Boards should not be installed on hot windy days in full direct sun, as these conditions increase the risk of boards cupping or distorting due to rapid moisture loss.
Some surface checking may occur during seasoning but these non structural cracks will close again as moisture content in the boards equalise (NOTE: Unprotected north or west facing walls may be subject to extreme temperature changes and therefore, timber is more likely to check or move).
Once the timber has arrived on site packs should be kept fully wrapped in the shade, weighted and off the ground on bearers in a level position before fixing to prevent uneven drying or distortion. It is not recommended that the timber be stored on site for a prolonged period of time especially over the drier summer months.
It is also normal for hardwoods to leach red/brown extractives (tannins) during heavy rain periods. Extractives tend to be less prominent in lighter species but it is advisable to cover or protect walls and paving until all extractives have leached (can vary depending on rainfall but will generally continue for up to 6 months).The tannin staining can be cleaned with a diluted bleach/water mix.

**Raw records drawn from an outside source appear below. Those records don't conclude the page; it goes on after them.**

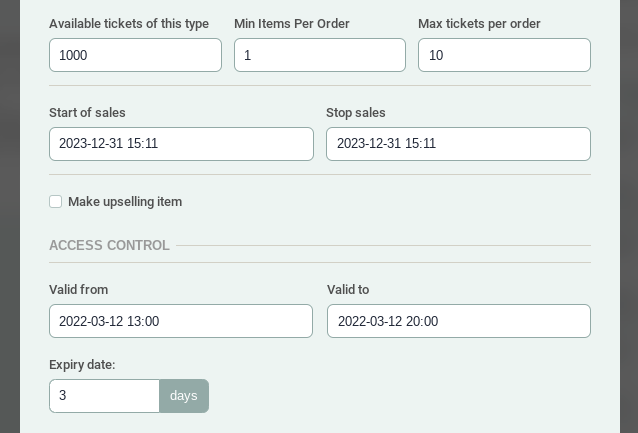Click the 'Start of sales' label

point(87,113)
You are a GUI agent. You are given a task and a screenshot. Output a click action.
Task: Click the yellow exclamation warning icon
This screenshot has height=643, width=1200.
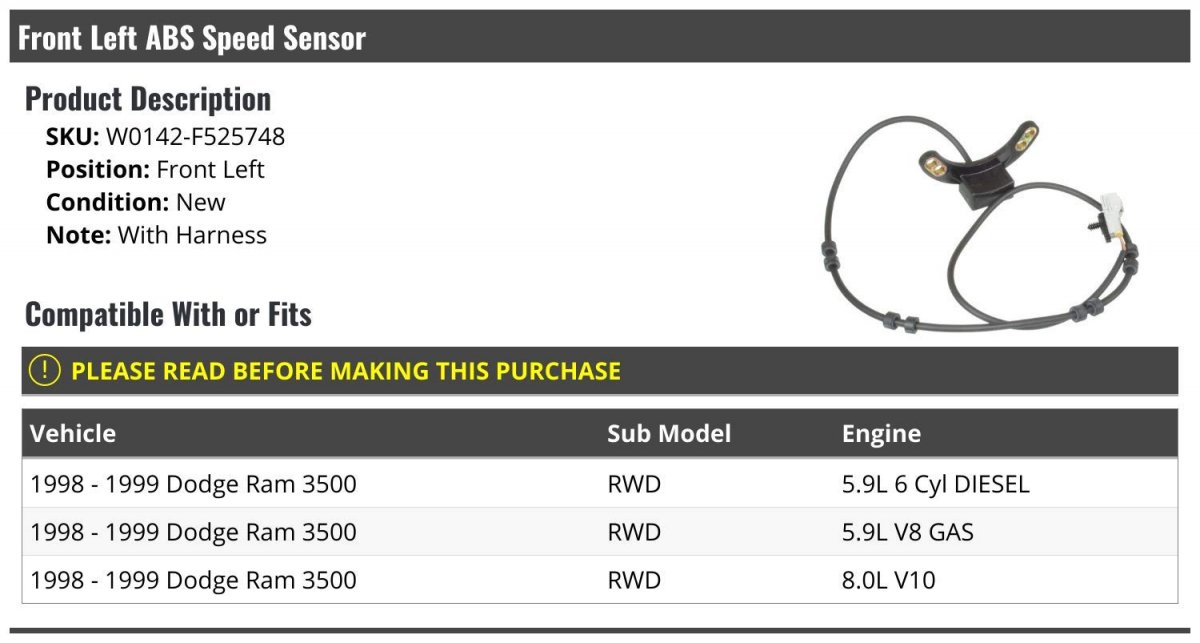click(44, 371)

Timber oiling, coatings or staining will not stop the weathering process, but will slow it down and acts as a sealer and assists in slowing down moisture loss. All exposed, externally fixed cladding will tend to fade to a silver grey colour if left uncoated. The degree of greying will vary depending on the amount of exposure to sun, wind and rain. Differential weathering between protected and exposed areas can produce colour variations. This can result in marked variations in appearance.
Native timbers should be offered some weather protection while acclimatising to local conditions.There are a variety of timber treatments, stains and coatings available and most could be applied to the base board prior to fixing the cap or batten board so the full face coverage is obtained prior to any seasoning or natural shrinkage occurring. Care must be taken to coat any end grain prior to butting vertical boards together to minimise water absorption or loss. We don’t recommend a film coating as these treatments are generally not breathable and will eventually peel and bubble due to UV which also traps in moisture.

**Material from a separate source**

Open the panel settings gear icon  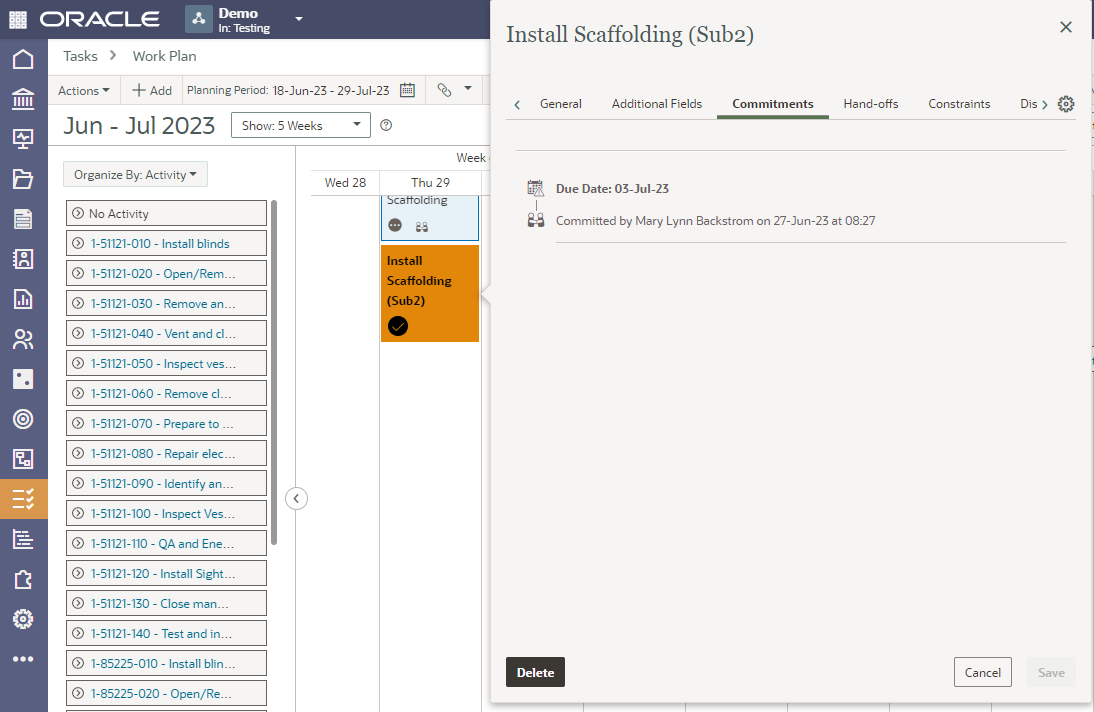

When a weathered/naturally greyed off appearance is required Radial Timber recommends the application of an oil based sealer or quality penetrating timber finish (Radial Timber Sealer) which will assist greatly in enriching the timber and allowing it too dry and weather slowly and uniformly.
Being an unseasoned and undressed product boards can mark during the machining process. They can also stain easily especially when they come into contact with rain or metal. Iron stain, is an unsightly blue–black or grey discoloration and can occur on almost all green timber. The discoloration is caused by a chemical reaction between extractives in the timber and iron in steel products, such as nails, screws, and other fasteners and appendages. This often occurs the first morning after rain or dew, when water enables the extractives and iron to meet and react.
Problems have been associated with traces of iron left on timber from cutting or slicing; cleaning the surface with steel wool, wire brushes. Iron dust from metalworking and even plant fertilizers can be sources of iron. To clean off the majority of all staining it’s best to clean all boards down with a 5% solution of oxalic acid after installation to obtain a clear timber surface (Radial Timber can supply oxalic acid).